Not long ago, the state of Maryland agreed to buy Grove Farm for $14.3 million. The Wrights are delighted that the undulating fields, sloping woods and marshes, all bookended by a Chesapeake Bay tidal creek and the Sassafras River, will be preserved as a wildlife management area open to the public.

Best of all, they say, Joe Whitlock will get to stay in his one-story house with its big black Kodiak wood stove hunched by the kitchen table.

If the sale is finalized at the end of February as planned, the Wrights will leave their two houses, one dating to 1820, and empty the timeworn barns. But remaining behind, free to fish Pond Creek, wander among the poplars and chestnut oaks or maybe take his gun to the lay-down blind in the woods will be the short, white-haired man with a bamboo walking stick who's been as much a feature of these parts as any of those landmarks.

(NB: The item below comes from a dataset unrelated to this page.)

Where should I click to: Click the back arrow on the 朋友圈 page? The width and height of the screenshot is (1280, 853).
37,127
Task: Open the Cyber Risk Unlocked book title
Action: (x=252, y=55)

Allowing Whitlock to stay was "stipulation No. 1," explained David Wright, Don's 52-year-old cousin. In 2001, the Wrights began exploring a sale after some in the family concluded that the farm was too expensive to maintain. They made the same point to all would-be buyers, from house-hungry developers to the preservation-minded state: "This is Joe Whitlock. He's been here longer than any of us, and he's staying."